Лишённые родины | страница 36



Они почти не разговаривали. Своим пробудившимся женским чутьем Юлия понимала, что она ему не противна, однако их не тянуло друг к другу. Конечно, он довольно мил, и образован, и шутлив… Смогла бы она полюбить его? Жена ведь должна любить своего мужа и угождать ему… Ах, если бы он выбрал Антуанетту!

Прошло три недели их жизни в Петербурге. Наступило четвертое ноября (для русских — двадцать четвертое октября). Когда около шести часов вечера за Юлией послали, сказав, что мать зовет ее к себе, у нее захолонуло сердце. Это неспроста. Она вошла в комнату на ватных ногах, чувствуя, что вот-вот упадет в обморок. Там был Константин — бледный, потерянный. Шагнул к ней, молча поцеловал ей руку. Она смотрела на него, не зная, как отвратить неминуемое; черты его лица расплывались из-за слез, застилавших ей глаза; она услышала его сдавленный голос, донесшийся словно издалека: «Не правда ли, со временем вы полюбите меня?» Надо отвечать. «Да, — пискнула она, — я буду любить вас всем сердцем…» И разрыдалась.

Их поздравляли, благословляли… Матушка была счастлива, императрица довольна. Жизнь Юлии вновь переменилась: теперь она поступила под руководство баронессы Ливен, ее стали учить русскому языку и православному катехизису, ведь ей предстояло переменить веру и перейти в православие. Ей это было всё равно; ее пугало другое: что будет, когда она из невесты станет женой… Их с Константином заставляли больше времени проводить вместе. Он показывал ей ружейные приемы, порой, увлекшись рассказом об учениях, хватал за плечи и выкручивал ей руки. Однажды мать заметила на ее руке синяк. Юлия смутилась и покраснела, как будто в чем-то провинилась…

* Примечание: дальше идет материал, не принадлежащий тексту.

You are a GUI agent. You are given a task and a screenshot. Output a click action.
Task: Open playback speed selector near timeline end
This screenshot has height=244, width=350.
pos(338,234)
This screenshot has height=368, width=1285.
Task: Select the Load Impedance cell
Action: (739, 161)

Как-то раз, рассеянно слушая болтовню фрейлин, Юлия вздрогнула, выхватив из разговора одно слово; ее словно ошпарило. Речь шла о чьем-то сватовстве, «и представляешь — она ему отказала!» Отказала!.. Могла ли она отказать Константину? Но нет, не может быть, чтобы они говорили о девице. Верно, это чья-нибудь матушка отказала ненадежному жениху…

…Барабаны снова выбивали дробь в глубине комнаты, куда Константин увел их от алькова. Проворно спрыгнув с кровати, Юлия шмыгнула за ширму и надела кружевной пеньюар, застегнув его под самое горло. Константин откинул крышку клавесина и звал ее к себе. Она повиновалась. Он стал насвистывать мелодию какого-то военного марша; барабанщики отбивали ритм.

— Spielen sie![2] — приказал он ей.

Юлия стала подбирать мелодию на клавесине; каждый раз, когда она ошибалась, трубач выдувал резкую ноту, и она пугалась еще больше. Когда с первым маршем было покончено, последовал второй; потом Константин запел какую-то русскую песню, Юлия совсем сбилась, а все четверо расхохотались — то ли словам песни, то ли потешаясь над ней… Когда они наконец ушли, она еще долго сидела в кресле, приходя в себя. Потом взглянула на каминные часы: четверть седьмого.